**Problem statement**
Can you give these records again with every "computer-use agent" swapped for "desktop agent" and nothing else changed?
-- start of Available records --
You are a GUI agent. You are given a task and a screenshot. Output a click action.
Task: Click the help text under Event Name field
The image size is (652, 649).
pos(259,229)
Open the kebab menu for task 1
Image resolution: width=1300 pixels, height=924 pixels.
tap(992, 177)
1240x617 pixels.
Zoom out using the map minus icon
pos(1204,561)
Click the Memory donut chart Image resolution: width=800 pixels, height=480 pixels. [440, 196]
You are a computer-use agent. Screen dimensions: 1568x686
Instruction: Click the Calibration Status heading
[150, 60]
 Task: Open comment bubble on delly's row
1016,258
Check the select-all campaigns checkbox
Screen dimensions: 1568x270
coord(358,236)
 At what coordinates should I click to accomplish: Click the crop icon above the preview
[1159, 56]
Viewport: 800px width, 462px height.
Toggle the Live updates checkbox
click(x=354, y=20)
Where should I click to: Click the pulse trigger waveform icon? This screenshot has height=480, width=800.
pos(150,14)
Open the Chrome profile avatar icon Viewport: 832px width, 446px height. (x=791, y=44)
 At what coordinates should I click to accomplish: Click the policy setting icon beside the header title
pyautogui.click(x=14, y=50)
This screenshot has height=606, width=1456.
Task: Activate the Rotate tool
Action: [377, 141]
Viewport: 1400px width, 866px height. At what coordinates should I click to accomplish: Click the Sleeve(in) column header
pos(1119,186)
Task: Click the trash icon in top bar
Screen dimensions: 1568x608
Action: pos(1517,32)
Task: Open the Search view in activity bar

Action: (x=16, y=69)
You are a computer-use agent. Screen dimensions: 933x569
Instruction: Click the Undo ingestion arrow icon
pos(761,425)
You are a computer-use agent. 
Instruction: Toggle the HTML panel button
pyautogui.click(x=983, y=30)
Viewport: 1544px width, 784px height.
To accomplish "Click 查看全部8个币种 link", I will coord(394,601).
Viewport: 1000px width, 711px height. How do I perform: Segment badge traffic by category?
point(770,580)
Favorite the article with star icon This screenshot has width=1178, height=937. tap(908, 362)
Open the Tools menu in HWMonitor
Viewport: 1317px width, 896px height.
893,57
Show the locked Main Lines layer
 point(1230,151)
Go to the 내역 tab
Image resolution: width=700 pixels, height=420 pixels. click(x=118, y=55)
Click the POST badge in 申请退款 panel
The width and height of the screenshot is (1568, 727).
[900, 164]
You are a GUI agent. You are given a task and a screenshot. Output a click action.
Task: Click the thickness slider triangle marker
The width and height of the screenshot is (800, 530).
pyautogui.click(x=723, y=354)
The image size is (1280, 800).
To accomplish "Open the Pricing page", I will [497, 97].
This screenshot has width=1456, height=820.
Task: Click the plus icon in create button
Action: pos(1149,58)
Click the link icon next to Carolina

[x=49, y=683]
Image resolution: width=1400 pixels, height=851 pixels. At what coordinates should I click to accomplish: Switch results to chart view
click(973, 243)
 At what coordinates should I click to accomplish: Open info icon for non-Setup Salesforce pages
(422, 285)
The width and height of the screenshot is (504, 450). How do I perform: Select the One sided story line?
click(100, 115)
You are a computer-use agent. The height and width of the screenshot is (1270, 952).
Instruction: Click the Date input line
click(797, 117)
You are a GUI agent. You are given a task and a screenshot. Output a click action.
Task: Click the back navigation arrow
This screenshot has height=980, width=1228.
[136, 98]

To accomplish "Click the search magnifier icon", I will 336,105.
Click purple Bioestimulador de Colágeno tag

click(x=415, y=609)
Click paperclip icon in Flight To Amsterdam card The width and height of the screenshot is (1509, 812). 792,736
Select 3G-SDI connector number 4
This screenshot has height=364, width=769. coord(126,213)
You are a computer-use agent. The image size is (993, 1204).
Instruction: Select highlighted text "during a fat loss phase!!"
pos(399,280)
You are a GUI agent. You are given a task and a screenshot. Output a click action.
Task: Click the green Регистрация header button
-- end of Available records --
**Final result**
You are a GUI agent. You are given a task and a screenshot. Output a click action.
Task: Click the help text under Event Name field
The image size is (652, 649).
pos(259,229)
Open the kebab menu for task 1
Image resolution: width=1300 pixels, height=924 pixels.
tap(992, 177)
1240x617 pixels.
Zoom out using the map minus icon
pos(1204,561)
Click the Memory donut chart Image resolution: width=800 pixels, height=480 pixels. [440, 196]
You are a desktop agent. Screen dimensions: 1568x686
Instruction: Click the Calibration Status heading
[150, 60]
 Task: Open comment bubble on delly's row
1016,258
Check the select-all campaigns checkbox
Screen dimensions: 1568x270
coord(358,236)
 At what coordinates should I click to accomplish: Click the crop icon above the preview
[1159, 56]
Viewport: 800px width, 462px height.
Toggle the Live updates checkbox
click(x=354, y=20)
Where should I click to: Click the pulse trigger waveform icon? This screenshot has height=480, width=800.
pos(150,14)
Open the Chrome profile avatar icon Viewport: 832px width, 446px height. (x=791, y=44)
 At what coordinates should I click to accomplish: Click the policy setting icon beside the header title
pyautogui.click(x=14, y=50)
This screenshot has height=606, width=1456.
Task: Activate the Rotate tool
Action: [377, 141]
Viewport: 1400px width, 866px height. At what coordinates should I click to accomplish: Click the Sleeve(in) column header
pos(1119,186)
Task: Click the trash icon in top bar
Screen dimensions: 1568x608
Action: pos(1517,32)
Task: Open the Search view in activity bar

Action: (x=16, y=69)
You are a desktop agent. Screen dimensions: 933x569
Instruction: Click the Undo ingestion arrow icon
pos(761,425)
You are a desktop agent. 
Instruction: Toggle the HTML panel button
pyautogui.click(x=983, y=30)
Viewport: 1544px width, 784px height.
To accomplish "Click 查看全部8个币种 link", I will coord(394,601).
Viewport: 1000px width, 711px height. How do I perform: Segment badge traffic by category?
point(770,580)
Favorite the article with star icon This screenshot has width=1178, height=937. tap(908, 362)
Open the Tools menu in HWMonitor
Viewport: 1317px width, 896px height.
893,57
Show the locked Main Lines layer
 point(1230,151)
Go to the 내역 tab
Image resolution: width=700 pixels, height=420 pixels. click(x=118, y=55)
Click the POST badge in 申请退款 panel
The width and height of the screenshot is (1568, 727).
[900, 164]
You are a GUI agent. You are given a task and a screenshot. Output a click action.
Task: Click the thickness slider triangle marker
The width and height of the screenshot is (800, 530).
pyautogui.click(x=723, y=354)
The image size is (1280, 800).
To accomplish "Open the Pricing page", I will [497, 97].
This screenshot has width=1456, height=820.
Task: Click the plus icon in create button
Action: pos(1149,58)
Click the link icon next to Carolina

[x=49, y=683]
Image resolution: width=1400 pixels, height=851 pixels. At what coordinates should I click to accomplish: Switch results to chart view
click(973, 243)
 At what coordinates should I click to accomplish: Open info icon for non-Setup Salesforce pages
(422, 285)
The width and height of the screenshot is (504, 450). How do I perform: Select the One sided story line?
click(100, 115)
You are a desktop agent. The height and width of the screenshot is (1270, 952).
Instruction: Click the Date input line
click(797, 117)
You are a GUI agent. You are given a task and a screenshot. Output a click action.
Task: Click the back navigation arrow
This screenshot has height=980, width=1228.
[136, 98]

To accomplish "Click the search magnifier icon", I will 336,105.
Click purple Bioestimulador de Colágeno tag

click(x=415, y=609)
Click paperclip icon in Flight To Amsterdam card The width and height of the screenshot is (1509, 812). 792,736
Select 3G-SDI connector number 4
This screenshot has height=364, width=769. coord(126,213)
You are a desktop agent. The image size is (993, 1204).
Instruction: Select highlighted text "during a fat loss phase!!"
pos(399,280)
You are a GUI agent. You are given a task and a screenshot. Output a click action.
Task: Click the green Регистрация header button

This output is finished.